Mambila Tribe: Ethnological Report of C K
Meek 1929.
(p85) Ethnology - the Mambila tribe
As Mr Meek, on account of illness, spent only 10 days investigating
this tribe, I make bold to offer a few minor additions to his
notes.
RELIGION
- I was able to verify the account of the Moon Rites (vide MTS I
547-8) which is correct in every detail except that they are still
practised at Mbanga. The Mbanga people in addition, unlike the rest
of the Mambila, worship the sun but to a lesser degree. The moon is
their paramount god and they do not recognize the supreme being "Nama"
or "Chang". The sun rites are observed every day at sunset when the
Elders pray each man holding the sacred grass in his hand. Their word
for Sun is "Lo" and for moon "Wil".
- Generally I have found the supreme being "Nama" is identified
with the earth. For the people say they are buried in the earth and
their spirits abide therein.
- One or two villages have idols. At Ntem it is a piece of wood
carved to represent a man "Shuga" and is kept in the sacred
grove.
- The sacred grass So or Jiro invariably contains the eye of a cow
and the process of divination or swearing oaths is often accompanied
by a kind of cymbal.
- The harvest rites
performed at Vokide in November are of interest. Here the village
Heal is not the priest but an old woman is designated priestess.

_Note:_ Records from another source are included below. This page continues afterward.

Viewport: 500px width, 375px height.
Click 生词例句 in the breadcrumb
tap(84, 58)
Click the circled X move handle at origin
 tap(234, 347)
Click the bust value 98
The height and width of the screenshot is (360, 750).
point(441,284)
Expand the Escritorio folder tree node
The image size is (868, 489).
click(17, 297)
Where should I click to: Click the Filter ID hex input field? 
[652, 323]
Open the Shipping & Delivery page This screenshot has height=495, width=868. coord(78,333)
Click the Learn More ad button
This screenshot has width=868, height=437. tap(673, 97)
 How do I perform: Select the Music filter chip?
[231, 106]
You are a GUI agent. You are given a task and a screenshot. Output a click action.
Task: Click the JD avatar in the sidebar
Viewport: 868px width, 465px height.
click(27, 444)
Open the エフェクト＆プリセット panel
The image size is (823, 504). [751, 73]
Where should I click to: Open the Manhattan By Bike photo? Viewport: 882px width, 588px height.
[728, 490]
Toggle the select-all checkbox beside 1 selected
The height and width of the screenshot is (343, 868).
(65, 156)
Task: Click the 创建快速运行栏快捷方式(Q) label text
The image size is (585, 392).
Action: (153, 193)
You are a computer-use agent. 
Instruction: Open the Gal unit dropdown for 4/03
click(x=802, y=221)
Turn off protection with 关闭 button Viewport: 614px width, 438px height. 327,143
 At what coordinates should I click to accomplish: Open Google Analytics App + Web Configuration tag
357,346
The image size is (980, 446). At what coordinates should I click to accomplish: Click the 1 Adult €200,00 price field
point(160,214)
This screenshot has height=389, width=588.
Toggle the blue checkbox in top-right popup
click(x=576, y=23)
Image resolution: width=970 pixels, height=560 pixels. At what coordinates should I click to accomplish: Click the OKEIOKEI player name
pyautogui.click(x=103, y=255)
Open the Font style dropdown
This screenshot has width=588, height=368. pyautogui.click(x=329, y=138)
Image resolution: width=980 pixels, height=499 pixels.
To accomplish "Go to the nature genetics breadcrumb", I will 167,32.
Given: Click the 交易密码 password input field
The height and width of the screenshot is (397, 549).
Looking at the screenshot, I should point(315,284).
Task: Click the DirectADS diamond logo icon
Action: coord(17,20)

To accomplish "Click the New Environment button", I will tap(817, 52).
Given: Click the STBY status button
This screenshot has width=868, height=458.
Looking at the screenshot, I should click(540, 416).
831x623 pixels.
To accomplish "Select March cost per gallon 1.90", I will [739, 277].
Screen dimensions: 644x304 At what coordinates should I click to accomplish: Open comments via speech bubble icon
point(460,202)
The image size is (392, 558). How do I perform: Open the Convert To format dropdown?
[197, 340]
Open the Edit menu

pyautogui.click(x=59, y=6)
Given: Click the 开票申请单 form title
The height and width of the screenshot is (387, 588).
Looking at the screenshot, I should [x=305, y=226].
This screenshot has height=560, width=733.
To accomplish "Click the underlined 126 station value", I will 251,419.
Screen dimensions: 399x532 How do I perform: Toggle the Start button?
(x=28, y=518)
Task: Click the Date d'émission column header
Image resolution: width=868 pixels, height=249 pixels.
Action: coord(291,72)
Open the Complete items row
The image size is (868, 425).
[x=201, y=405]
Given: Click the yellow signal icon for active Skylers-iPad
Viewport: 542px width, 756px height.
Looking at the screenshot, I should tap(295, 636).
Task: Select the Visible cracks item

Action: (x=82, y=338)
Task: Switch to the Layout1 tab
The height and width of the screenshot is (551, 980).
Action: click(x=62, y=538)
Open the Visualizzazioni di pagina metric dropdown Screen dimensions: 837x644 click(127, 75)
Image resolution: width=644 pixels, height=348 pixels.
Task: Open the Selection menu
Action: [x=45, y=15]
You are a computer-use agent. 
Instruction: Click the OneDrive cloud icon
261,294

Behind the Chief's house is a pit kept covered by a large stone. The
people celebrate the coming event by dancing for 7 days. On the
eighth day the priestess goes to the pit alone the people sitting at a
distance. She removes the stone and looks into the pit. If she sees vapour rising and
young seedlings of corn sprouting she stands up and laughs for this
portends a good harvest; whereat all the people join in laughing.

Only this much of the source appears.